On August 14, the department received an email from the Federal Emergency Management Agency (FEMA) that its application for a grant to acquire new SCBA’s, commonly known as Scott Air-Paks, had been approved as part of the Department of Homeland Security’s (DHS) Assistance to Firefighters (ATF) Grant Program for the current fiscal year.

According to the DHS and FEMA, since 2001, the ATF program has helped firefighters and other first responders obtain critically needed “resources necessary for protecting the public and emergency personnel from fire and related hazards.”

As a condition of the grant, the local fire department kicked in $8,020.62, bringing the total award to $168,433. This provided the volunteers with 23 3M Scott Air-Paks, carbon fiber cylinders rated at 4,500 pounds per square inch, individually-fitted facepieces (masks) and other related systems.

According to Jonathan McGibbon, chief of the Youngsville Fire Department, the grant award would not have been possible without the assistance of Joe Kavleski, chairman of the local fire district’s board of commissioners; Carl Houman of the Monticello Joint Fire District; the Sullivan County Bureau of Fire; John Hauschild, Sullivan County Fire Commissioner; Randy King, a grant consultant from Grantgenies; Youngsville VFD Deputy Chief Rick Graham; and several area politicians including U.S. Senators Chuck Schumer and Kristin Gillibrand, along with Congressman Antonio Delgado.

McGibbon also said receiving the grant would never have happened without the help of deputy chief Rick Graham. “Without him, we wouldn’t have gotten it,” said McGibbon of his deputy, a position of rank appointed by the department’s chief. Graham devoted countless hours to negotiating the seemingly endless details of applying for federal grant funds, making sure all the boxes were checked.

Graham, now in his 39th year with the local department that was founded in 1930, recalled that, as an eighth-grader, to this day he still vividly remembers a tragic fire on Terrace Avenue, a deadly blaze in the late 1970s that claimed the lives of one of his classmates and her third-grade brother.

Graham said this event spearheaded efforts among area fire districts to “come together and form an official fire prevention committee.”

McGibbon, now is his fourth year as chief, follows in the well-worn firefighting boot prints of his father Sherwood “Woody” McGibbon, who has served with the local department going on 58 years.
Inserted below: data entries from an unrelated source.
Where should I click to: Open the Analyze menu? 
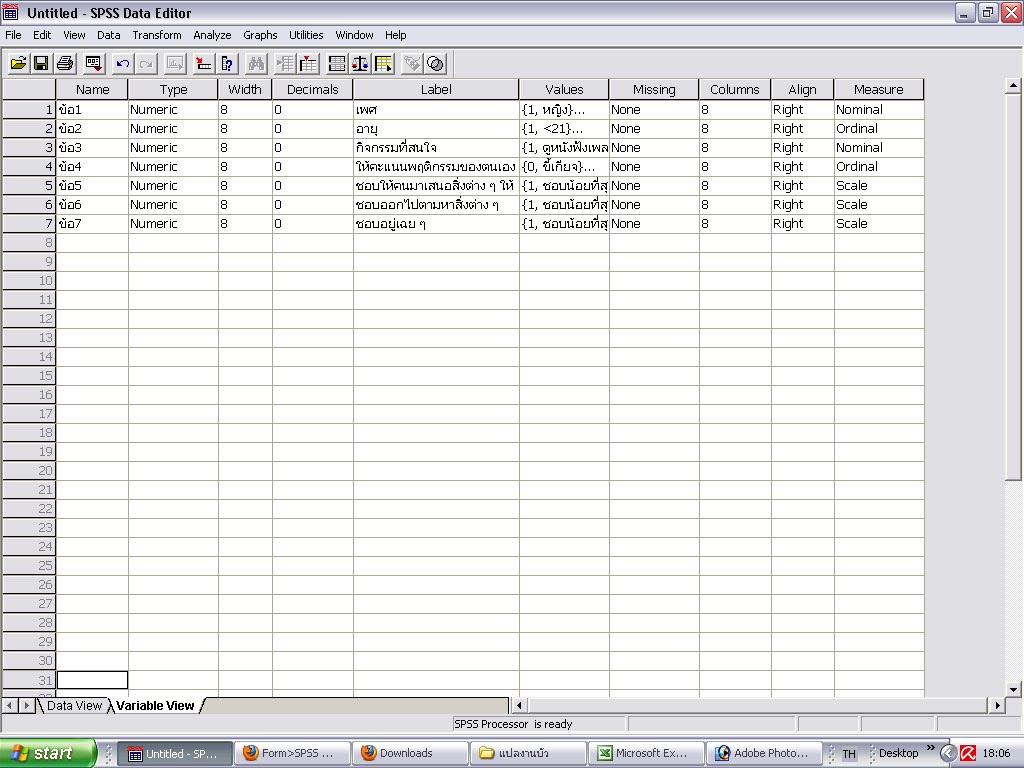212,35
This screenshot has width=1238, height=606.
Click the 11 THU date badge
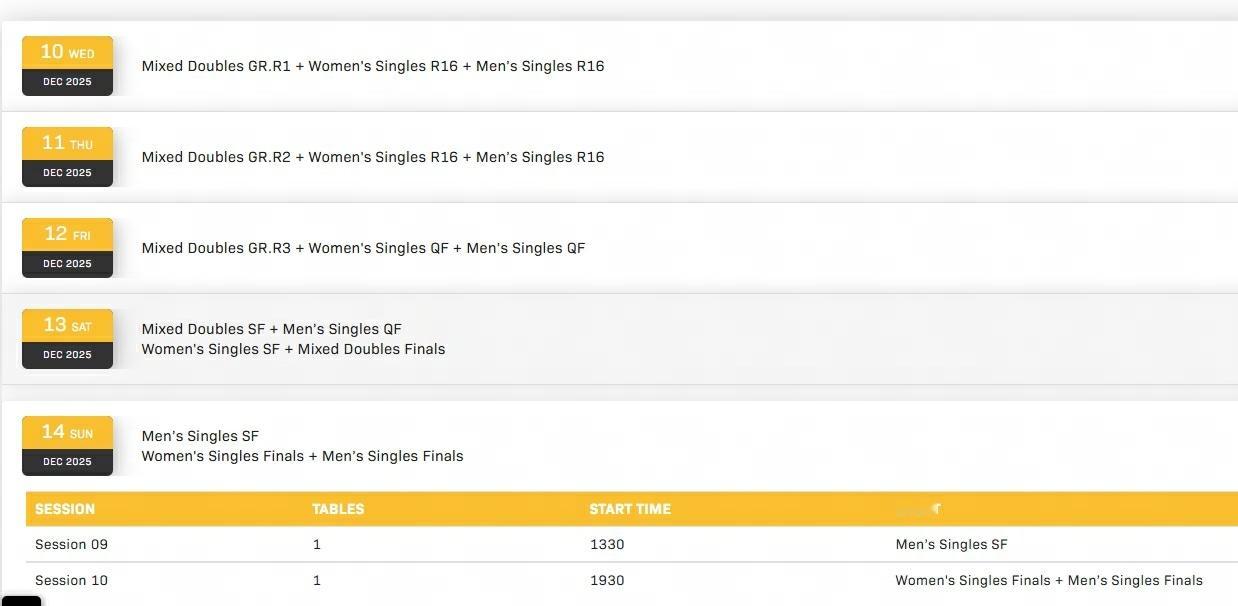click(x=67, y=156)
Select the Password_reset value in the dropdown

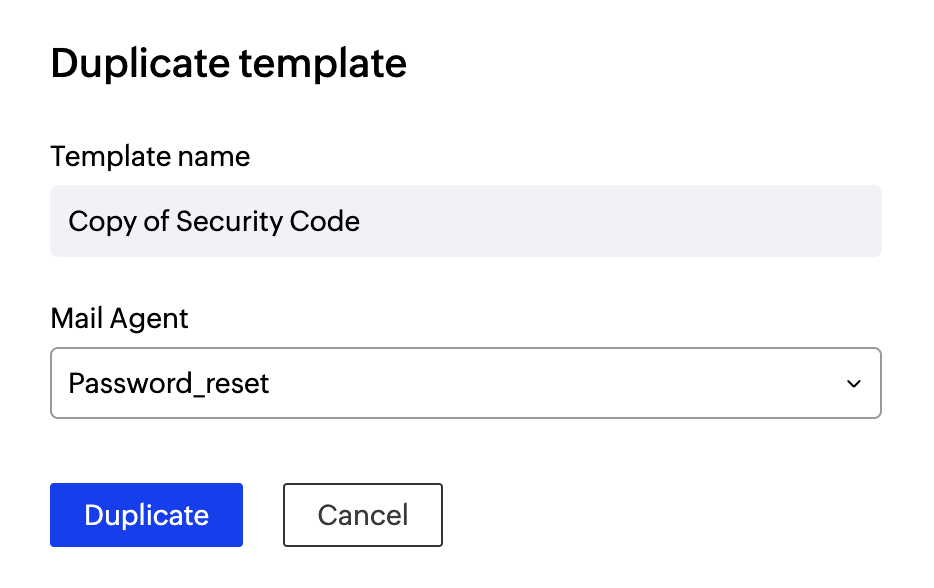point(169,383)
“As of now, before we got the grant, we had Scott Paks that were over 20 to 30 years old, that we bought used, so it was definitely time for new [ones],” he said.

Graham added that the 2014 Pierce PUC rescue pumper will cost local taxpayers approximately $330,000, a substantial savings over the $850,000 cost of a new one. It was formerly used by the Cahaba Valley Fire Department and purchased by the fire district from Command Fire Apparatus of Landisville, PA.

 “It’s all a step in the right direction,” he said of the acquisition of the new Personal Protective Equipment SCBA’s, and the impending purchase of the new apparatus, adding, “The guys have to look out for one another, and this new equipment helps keep them safe.”